(Collection entries)
== Segment start ==

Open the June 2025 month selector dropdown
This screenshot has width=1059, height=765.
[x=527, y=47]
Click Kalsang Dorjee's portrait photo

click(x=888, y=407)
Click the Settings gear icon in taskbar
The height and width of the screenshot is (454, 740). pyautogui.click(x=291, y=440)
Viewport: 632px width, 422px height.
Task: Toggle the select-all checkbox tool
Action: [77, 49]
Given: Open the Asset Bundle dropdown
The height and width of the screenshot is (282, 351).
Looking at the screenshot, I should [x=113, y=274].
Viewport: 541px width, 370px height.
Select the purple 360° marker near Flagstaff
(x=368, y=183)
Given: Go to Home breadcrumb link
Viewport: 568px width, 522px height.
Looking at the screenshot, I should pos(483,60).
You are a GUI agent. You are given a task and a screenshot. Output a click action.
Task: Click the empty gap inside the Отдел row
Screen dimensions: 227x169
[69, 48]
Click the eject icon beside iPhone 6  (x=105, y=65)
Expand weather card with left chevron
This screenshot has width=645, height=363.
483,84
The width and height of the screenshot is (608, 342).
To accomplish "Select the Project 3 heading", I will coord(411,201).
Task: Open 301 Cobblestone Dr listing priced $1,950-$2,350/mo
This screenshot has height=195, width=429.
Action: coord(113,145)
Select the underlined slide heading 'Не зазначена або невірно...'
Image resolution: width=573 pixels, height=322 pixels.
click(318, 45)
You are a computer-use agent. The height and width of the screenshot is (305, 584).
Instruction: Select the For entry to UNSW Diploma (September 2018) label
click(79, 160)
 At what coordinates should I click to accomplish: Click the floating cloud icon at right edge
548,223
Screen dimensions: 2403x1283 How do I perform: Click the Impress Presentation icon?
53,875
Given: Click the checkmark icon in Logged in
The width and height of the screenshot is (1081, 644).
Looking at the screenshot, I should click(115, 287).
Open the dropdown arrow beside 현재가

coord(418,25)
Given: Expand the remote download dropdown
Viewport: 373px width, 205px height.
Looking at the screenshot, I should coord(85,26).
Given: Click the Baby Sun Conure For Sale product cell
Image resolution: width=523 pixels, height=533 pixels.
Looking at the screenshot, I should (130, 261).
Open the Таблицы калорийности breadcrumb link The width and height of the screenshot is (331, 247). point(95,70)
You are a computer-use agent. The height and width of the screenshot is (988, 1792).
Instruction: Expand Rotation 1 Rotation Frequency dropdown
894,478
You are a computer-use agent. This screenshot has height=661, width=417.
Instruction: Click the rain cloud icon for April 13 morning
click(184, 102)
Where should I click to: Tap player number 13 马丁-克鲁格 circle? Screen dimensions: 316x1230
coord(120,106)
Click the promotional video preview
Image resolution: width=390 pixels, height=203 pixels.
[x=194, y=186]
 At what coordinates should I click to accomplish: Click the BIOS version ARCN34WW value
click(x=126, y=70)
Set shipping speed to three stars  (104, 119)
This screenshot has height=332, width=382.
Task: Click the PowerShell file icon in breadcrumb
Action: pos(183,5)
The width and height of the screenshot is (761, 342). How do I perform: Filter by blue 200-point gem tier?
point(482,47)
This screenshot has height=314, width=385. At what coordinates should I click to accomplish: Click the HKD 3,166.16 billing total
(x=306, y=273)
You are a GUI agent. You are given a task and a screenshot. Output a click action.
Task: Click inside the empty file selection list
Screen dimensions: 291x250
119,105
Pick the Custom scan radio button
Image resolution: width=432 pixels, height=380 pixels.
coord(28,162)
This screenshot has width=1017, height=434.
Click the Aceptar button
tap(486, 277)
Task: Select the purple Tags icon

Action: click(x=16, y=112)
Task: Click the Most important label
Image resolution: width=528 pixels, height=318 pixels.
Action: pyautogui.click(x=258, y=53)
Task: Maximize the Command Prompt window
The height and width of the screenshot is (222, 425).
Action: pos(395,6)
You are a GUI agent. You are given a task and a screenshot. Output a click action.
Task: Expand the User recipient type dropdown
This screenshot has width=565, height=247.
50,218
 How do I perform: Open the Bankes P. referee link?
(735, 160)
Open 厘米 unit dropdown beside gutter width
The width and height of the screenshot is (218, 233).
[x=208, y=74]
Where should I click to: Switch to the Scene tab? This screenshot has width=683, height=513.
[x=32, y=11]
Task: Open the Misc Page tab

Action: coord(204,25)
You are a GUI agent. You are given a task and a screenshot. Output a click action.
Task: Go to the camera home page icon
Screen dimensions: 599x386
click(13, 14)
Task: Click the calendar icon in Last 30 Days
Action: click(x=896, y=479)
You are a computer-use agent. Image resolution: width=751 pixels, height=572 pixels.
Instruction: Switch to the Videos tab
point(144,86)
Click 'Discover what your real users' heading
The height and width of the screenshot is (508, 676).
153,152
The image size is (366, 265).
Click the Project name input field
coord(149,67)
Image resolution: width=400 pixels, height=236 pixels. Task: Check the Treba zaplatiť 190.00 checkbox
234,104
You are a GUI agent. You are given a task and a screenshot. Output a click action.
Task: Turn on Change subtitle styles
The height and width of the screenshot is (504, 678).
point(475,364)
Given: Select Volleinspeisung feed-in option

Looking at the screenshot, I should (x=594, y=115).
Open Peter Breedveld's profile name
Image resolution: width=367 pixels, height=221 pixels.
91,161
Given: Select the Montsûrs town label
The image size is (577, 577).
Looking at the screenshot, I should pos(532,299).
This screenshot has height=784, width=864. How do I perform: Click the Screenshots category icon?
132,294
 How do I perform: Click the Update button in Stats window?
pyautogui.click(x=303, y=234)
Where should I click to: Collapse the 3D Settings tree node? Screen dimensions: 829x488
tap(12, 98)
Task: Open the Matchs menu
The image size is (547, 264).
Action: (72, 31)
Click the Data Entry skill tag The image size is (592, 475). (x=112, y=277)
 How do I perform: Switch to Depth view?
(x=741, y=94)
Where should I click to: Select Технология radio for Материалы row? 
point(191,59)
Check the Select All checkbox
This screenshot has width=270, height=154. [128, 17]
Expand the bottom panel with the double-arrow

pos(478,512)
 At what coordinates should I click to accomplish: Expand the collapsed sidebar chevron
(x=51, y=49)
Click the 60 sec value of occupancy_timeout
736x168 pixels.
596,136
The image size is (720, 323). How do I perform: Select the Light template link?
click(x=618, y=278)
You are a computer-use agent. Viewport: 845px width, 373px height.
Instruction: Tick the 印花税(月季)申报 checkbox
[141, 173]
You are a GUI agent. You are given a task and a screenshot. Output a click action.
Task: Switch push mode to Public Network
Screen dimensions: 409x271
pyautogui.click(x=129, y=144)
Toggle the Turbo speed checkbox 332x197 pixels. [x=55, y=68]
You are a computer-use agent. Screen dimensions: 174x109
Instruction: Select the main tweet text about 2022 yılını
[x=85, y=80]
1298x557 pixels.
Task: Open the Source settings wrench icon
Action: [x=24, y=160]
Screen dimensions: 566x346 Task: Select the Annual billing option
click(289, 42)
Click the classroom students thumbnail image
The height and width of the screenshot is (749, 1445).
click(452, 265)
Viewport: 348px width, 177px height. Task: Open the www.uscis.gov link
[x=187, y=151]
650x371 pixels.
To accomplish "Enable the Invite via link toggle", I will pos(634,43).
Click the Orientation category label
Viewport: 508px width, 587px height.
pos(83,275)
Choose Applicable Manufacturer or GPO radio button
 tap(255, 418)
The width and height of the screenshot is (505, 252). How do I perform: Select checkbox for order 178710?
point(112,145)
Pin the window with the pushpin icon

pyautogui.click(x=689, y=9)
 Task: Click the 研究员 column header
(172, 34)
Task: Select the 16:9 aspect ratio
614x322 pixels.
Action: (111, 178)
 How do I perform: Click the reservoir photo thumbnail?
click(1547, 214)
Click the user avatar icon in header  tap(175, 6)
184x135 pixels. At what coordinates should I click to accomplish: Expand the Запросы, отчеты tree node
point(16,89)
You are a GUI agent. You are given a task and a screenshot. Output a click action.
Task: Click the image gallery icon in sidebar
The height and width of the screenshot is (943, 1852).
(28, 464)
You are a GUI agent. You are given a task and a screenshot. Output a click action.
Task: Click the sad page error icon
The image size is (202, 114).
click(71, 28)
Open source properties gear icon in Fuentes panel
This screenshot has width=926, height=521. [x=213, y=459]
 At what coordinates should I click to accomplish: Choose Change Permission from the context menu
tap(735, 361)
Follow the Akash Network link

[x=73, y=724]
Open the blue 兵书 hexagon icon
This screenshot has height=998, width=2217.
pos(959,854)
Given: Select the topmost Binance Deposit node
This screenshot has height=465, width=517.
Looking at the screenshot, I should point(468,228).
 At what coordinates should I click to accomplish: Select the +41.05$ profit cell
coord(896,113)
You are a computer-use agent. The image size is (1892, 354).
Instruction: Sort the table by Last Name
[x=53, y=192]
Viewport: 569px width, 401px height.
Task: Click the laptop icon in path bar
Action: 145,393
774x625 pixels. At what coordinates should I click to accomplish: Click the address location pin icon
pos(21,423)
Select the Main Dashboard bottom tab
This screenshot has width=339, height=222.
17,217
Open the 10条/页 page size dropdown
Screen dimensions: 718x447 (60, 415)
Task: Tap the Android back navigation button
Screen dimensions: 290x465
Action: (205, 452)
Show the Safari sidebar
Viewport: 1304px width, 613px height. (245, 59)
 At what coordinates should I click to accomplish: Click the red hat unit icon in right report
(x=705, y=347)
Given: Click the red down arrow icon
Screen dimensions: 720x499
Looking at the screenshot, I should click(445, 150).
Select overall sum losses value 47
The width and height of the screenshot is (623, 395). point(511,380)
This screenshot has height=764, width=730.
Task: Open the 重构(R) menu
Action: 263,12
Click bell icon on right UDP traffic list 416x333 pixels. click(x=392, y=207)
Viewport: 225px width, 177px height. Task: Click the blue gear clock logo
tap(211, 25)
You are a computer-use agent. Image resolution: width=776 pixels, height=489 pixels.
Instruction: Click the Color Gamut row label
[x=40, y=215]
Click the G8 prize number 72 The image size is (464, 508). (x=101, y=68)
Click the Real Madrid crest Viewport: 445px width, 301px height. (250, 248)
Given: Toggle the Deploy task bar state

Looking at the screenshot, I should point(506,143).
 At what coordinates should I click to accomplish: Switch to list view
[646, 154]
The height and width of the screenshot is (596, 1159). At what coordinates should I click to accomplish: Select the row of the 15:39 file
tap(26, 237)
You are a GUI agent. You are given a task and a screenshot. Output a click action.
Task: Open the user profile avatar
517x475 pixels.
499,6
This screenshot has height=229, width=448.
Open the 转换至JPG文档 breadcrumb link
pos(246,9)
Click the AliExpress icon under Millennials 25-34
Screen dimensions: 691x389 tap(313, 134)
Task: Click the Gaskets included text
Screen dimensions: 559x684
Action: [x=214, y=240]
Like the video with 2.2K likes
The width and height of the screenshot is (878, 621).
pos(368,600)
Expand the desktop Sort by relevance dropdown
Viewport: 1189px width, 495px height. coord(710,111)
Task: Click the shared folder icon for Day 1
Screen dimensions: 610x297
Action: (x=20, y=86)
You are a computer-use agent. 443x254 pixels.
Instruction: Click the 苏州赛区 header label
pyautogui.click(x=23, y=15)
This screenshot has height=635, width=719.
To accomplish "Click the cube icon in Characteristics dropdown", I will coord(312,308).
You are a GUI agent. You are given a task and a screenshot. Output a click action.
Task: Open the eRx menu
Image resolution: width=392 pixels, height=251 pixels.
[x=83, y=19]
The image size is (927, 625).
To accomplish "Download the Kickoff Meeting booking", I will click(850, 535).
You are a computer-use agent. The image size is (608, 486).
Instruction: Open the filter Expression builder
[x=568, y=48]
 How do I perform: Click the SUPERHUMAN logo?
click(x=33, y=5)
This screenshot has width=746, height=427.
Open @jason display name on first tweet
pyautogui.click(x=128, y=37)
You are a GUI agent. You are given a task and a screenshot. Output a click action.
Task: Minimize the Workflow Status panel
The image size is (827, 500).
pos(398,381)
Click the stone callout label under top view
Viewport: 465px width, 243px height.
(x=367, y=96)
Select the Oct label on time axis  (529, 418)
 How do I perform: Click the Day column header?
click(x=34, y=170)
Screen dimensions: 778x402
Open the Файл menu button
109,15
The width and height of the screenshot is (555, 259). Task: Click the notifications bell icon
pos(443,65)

== Segment end ==

Work order: Copy only this part of the entries above: the line with "Task: Click the sad page error icon", the line with "Click bell icon", and the lines between, all exactly as written.

Result below:
Task: Click the sad page error icon
The image size is (202, 114).
click(71, 28)
Open source properties gear icon in Fuentes panel
This screenshot has width=926, height=521. [x=213, y=459]
 At what coordinates should I click to accomplish: Choose Change Permission from the context menu
tap(735, 361)
Follow the Akash Network link

[x=73, y=724]
Open the blue 兵书 hexagon icon
This screenshot has height=998, width=2217.
pos(959,854)
Given: Select the topmost Binance Deposit node
This screenshot has height=465, width=517.
Looking at the screenshot, I should point(468,228).
 At what coordinates should I click to accomplish: Select the +41.05$ profit cell
coord(896,113)
You are a computer-use agent. The image size is (1892, 354).
Instruction: Sort the table by Last Name
[x=53, y=192]
Viewport: 569px width, 401px height.
Task: Click the laptop icon in path bar
Action: 145,393
774x625 pixels. At what coordinates should I click to accomplish: Click the address location pin icon
pos(21,423)
Select the Main Dashboard bottom tab
This screenshot has width=339, height=222.
17,217
Open the 10条/页 page size dropdown
Screen dimensions: 718x447 (60, 415)
Task: Tap the Android back navigation button
Screen dimensions: 290x465
Action: (205, 452)
Show the Safari sidebar
Viewport: 1304px width, 613px height. (245, 59)
 At what coordinates should I click to accomplish: Click the red hat unit icon in right report
(x=705, y=347)
Given: Click the red down arrow icon
Screen dimensions: 720x499
Looking at the screenshot, I should click(445, 150).
Select overall sum losses value 47
The width and height of the screenshot is (623, 395). point(511,380)
This screenshot has height=764, width=730.
Task: Open the 重构(R) menu
Action: 263,12
Click bell icon on right UDP traffic list 416x333 pixels. click(x=392, y=207)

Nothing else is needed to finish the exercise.